Would you convey my compliments to the purist who reads your proofs and tell him or her that I write in a sort of broken-down patois, which is something like the way a Swiss waiter talks, and that when I split an infinitive, God damn it, I split it so it will remain split, and when I interrupt the velvety smoothness of my more or less literate syntax with a few sudden words of bar-room vernacular, this is done with the eyes wide open and the mind relaxed but attentive.

This characteristically muscular burst of invective, which has more about it of the bar-room than the vernacular alone, aptly demonstrates what it attempts to describe. In the process, Chandler attacks one of the most pernicious, enduring and false assumptions about English grammar: that we have an obligation to never split infinitives.

The idea that it is wrong to divorce the infinitive form of a verb from the ‘to’ which signals it derives from the misguided proselytising of late Nineteenth Century grammarians. The venerable and unerring Language Log has repeatedly debunked this particular linguistic myth:

“The misnamed ‘split infinitive’ construction, where a modifier is placed immediately before the verb of an infinitival complement, has never been ungrammatical at any stage in the history of English, and no confident writer of English prose has any problems with it at all.”

The truth is that “English doesn’t have an infinitive form of the verb in the way a language like French does. French succéder is a single word, but English to succeed is not; it’s two words, one a subordinator (to) and the other a verb (the plain form of the lexeme succeed) which is the head of a verb phrase.”

If people increasingly disregard this so-called ‘rule’, it is in any case indicative of a very natural and healthy tendency in languages, which is for meanings and usages to change and adapt with time.

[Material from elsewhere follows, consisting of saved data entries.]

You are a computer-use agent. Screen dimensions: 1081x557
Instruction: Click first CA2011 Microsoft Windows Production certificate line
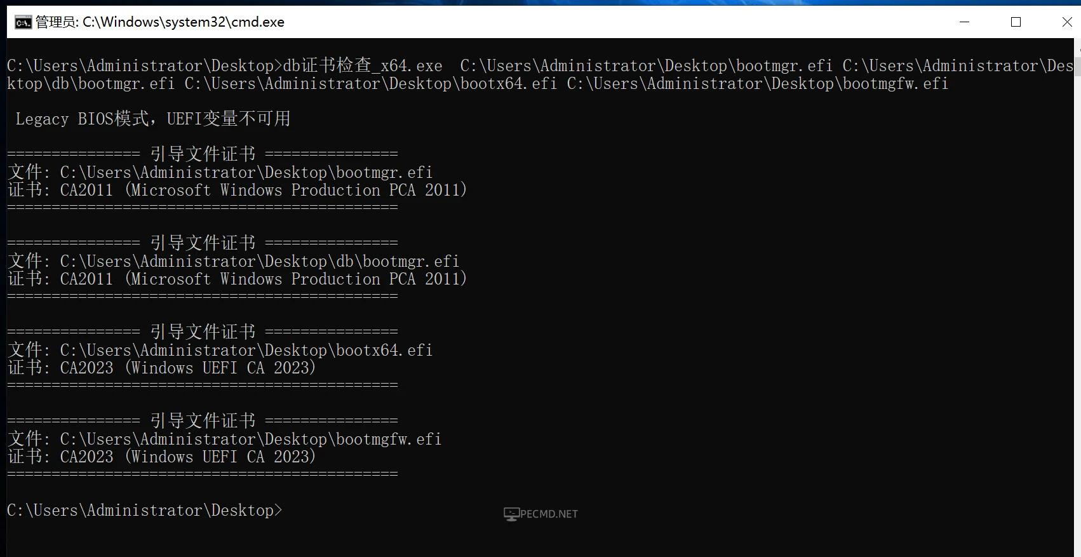[238, 190]
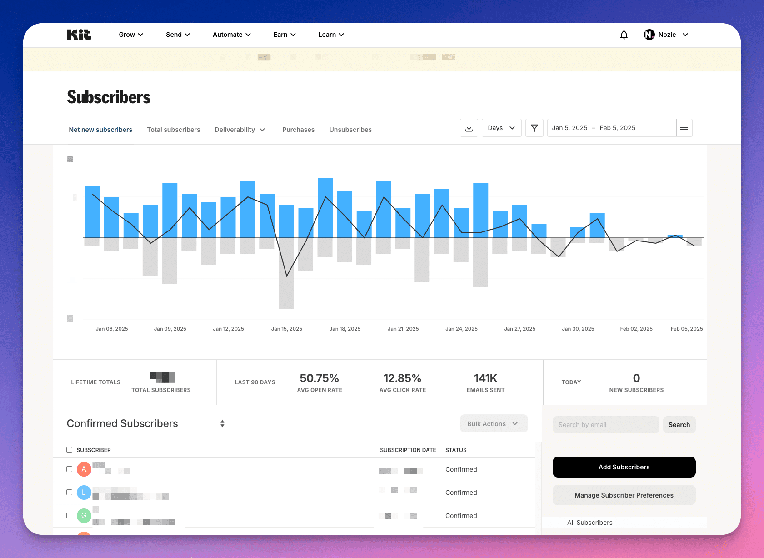Click the Add Subscribers button
This screenshot has width=764, height=558.
coord(624,467)
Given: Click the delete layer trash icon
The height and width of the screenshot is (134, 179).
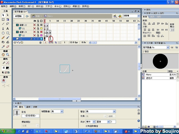Looking at the screenshot, I should pos(41,43).
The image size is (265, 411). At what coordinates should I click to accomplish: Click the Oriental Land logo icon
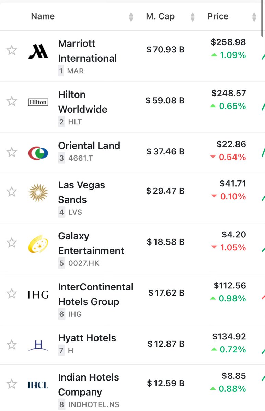[x=38, y=153]
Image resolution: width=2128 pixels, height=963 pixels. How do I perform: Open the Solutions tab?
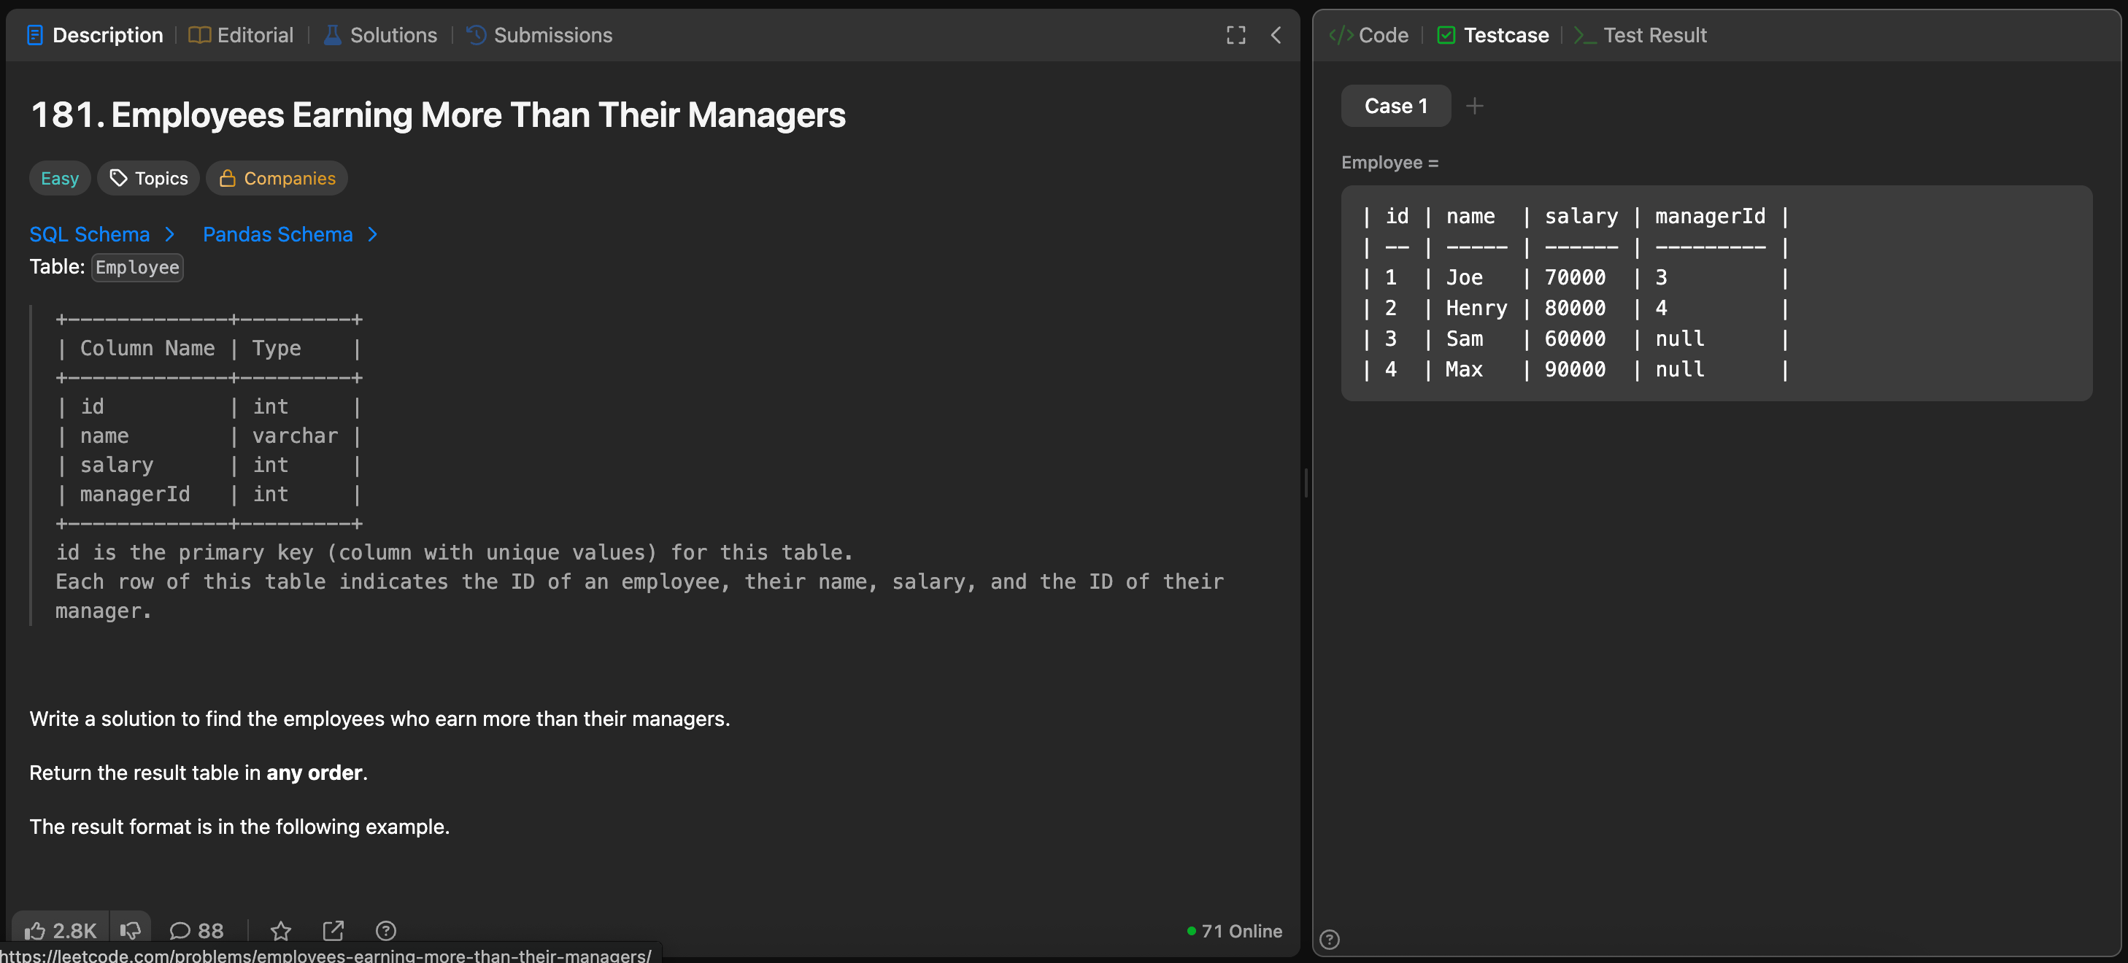(x=380, y=36)
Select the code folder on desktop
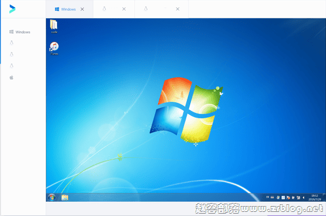Screen dimensions: 326x216 tap(54, 26)
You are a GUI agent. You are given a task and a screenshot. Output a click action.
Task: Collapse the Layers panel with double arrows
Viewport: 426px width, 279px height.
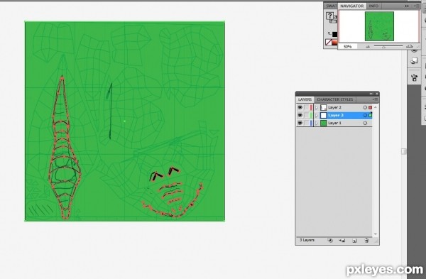point(371,94)
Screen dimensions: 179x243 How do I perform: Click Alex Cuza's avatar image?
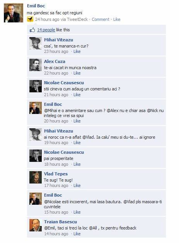point(36,65)
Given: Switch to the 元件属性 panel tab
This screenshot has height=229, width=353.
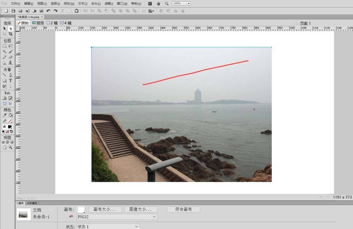Looking at the screenshot, I should coord(32,203).
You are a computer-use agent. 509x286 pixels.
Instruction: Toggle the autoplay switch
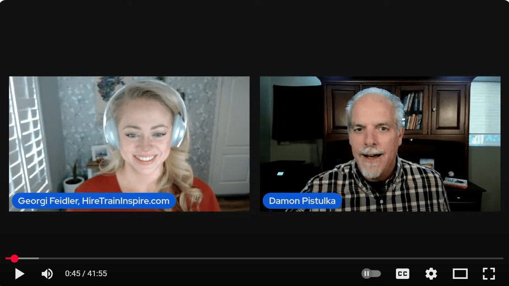pyautogui.click(x=371, y=274)
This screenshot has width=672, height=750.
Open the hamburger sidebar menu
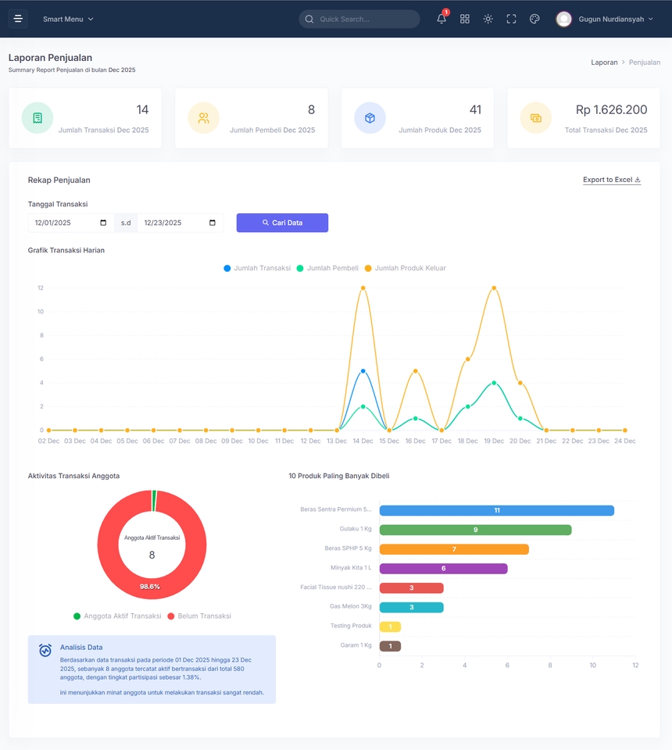click(18, 19)
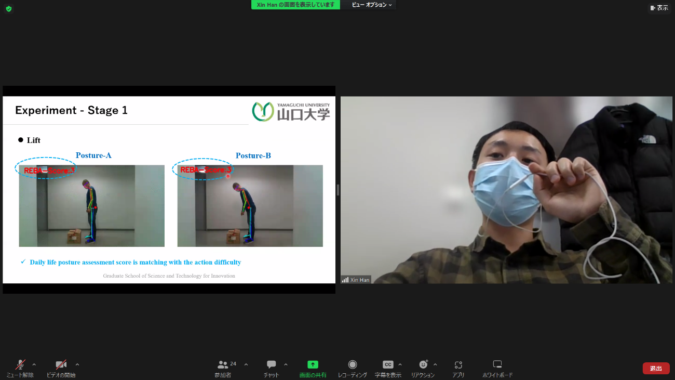Open the participants panel icon
675x380 pixels.
pos(223,365)
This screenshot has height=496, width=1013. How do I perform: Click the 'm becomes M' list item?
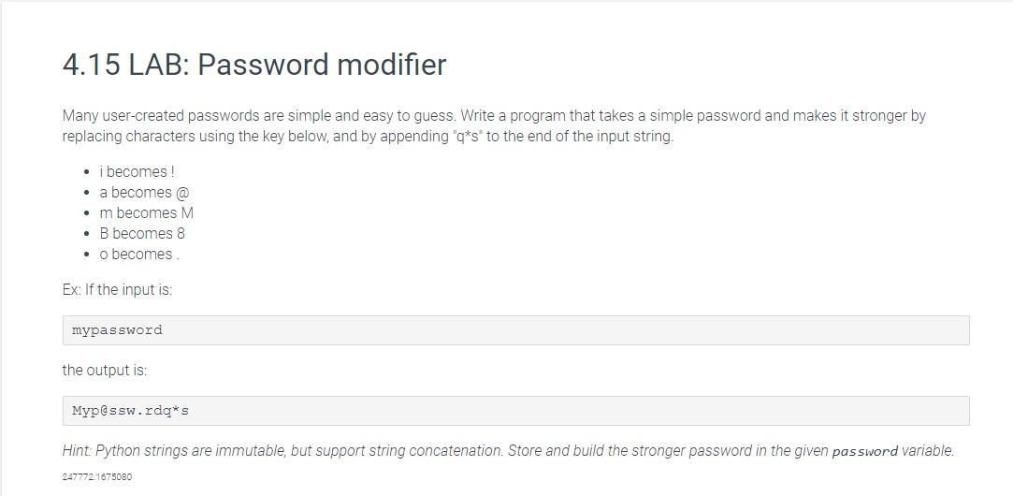146,212
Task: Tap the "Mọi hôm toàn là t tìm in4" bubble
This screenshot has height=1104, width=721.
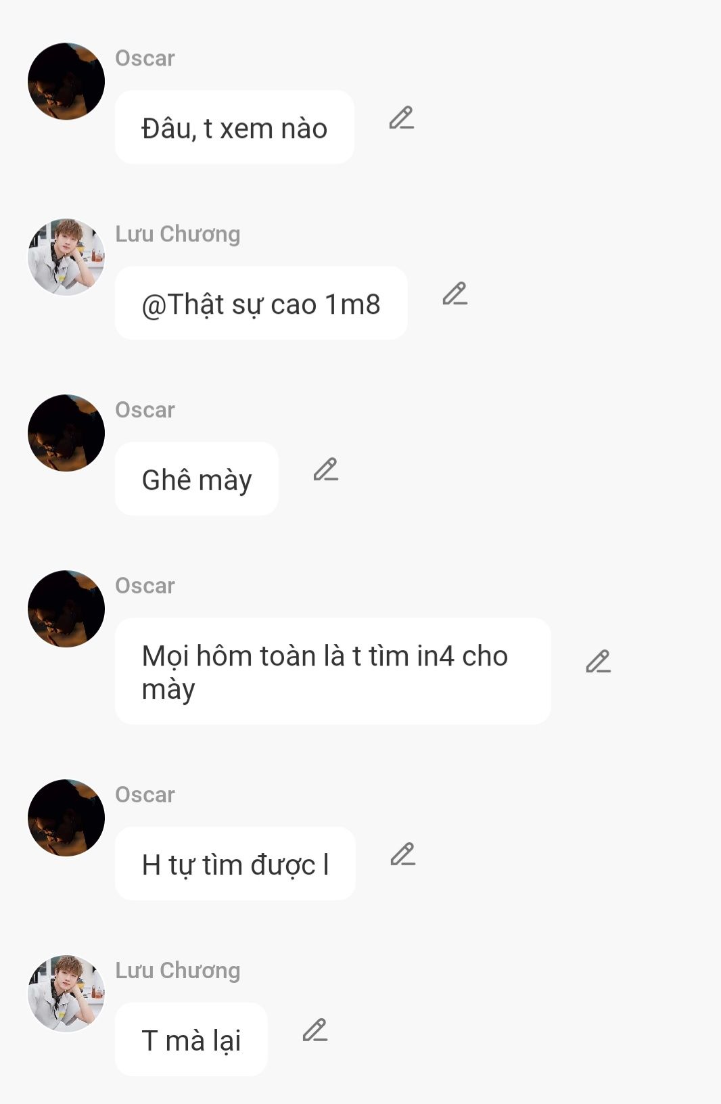Action: click(x=333, y=671)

The oft-out-trotted argument that shifts of usage involve a loss of precision doesn’t hold water: Chinese has neither a nominative nor an accusative and doesn’t seem to suffer for it. The fact is that language change involves two, opposed tendencies. The first is a continual movement towards reducing useless information. In any language there is a huge amount of ‘noise in the system’, of redundancy and unnecessary circumlocution. One function of informal, verbal communication is to sidestep this redundancy, either by saying less, or by depending more on context or shared experience: ‘pass me that thing please’, as opposed to, ‘would you mind passing me that object on the table the name of which I have temporarily forgotten’.

The second tendency, by contrast, is to increase complexity unnecessarily (from a semantic perspective, at least). In spoken Spanish, for example, a common error is to use the verb subir, to go up, with the preposition arriba, up: sube para arriba – go up, upwards. In English, one example of this tendency is the way in which people often seem unable to use ‘whether’ without adding ‘or not’, despite the fact that ‘whether’ very usefully integrates the possibility of ‘or not’. ‘I don’t know whether he will come’ means he either will or will not come; the ‘or not’ in ‘I don’t know whether or not he will come’ is totally redundant.

Unfortunately, many people cling to out-dated and baseless notions of grammatical correctness. So pervasive is this idea, indeed, that more often than not we at QuickSilver find ourselves re-combining infinitives, for the simple reason that to many people split infinitives remain anathema.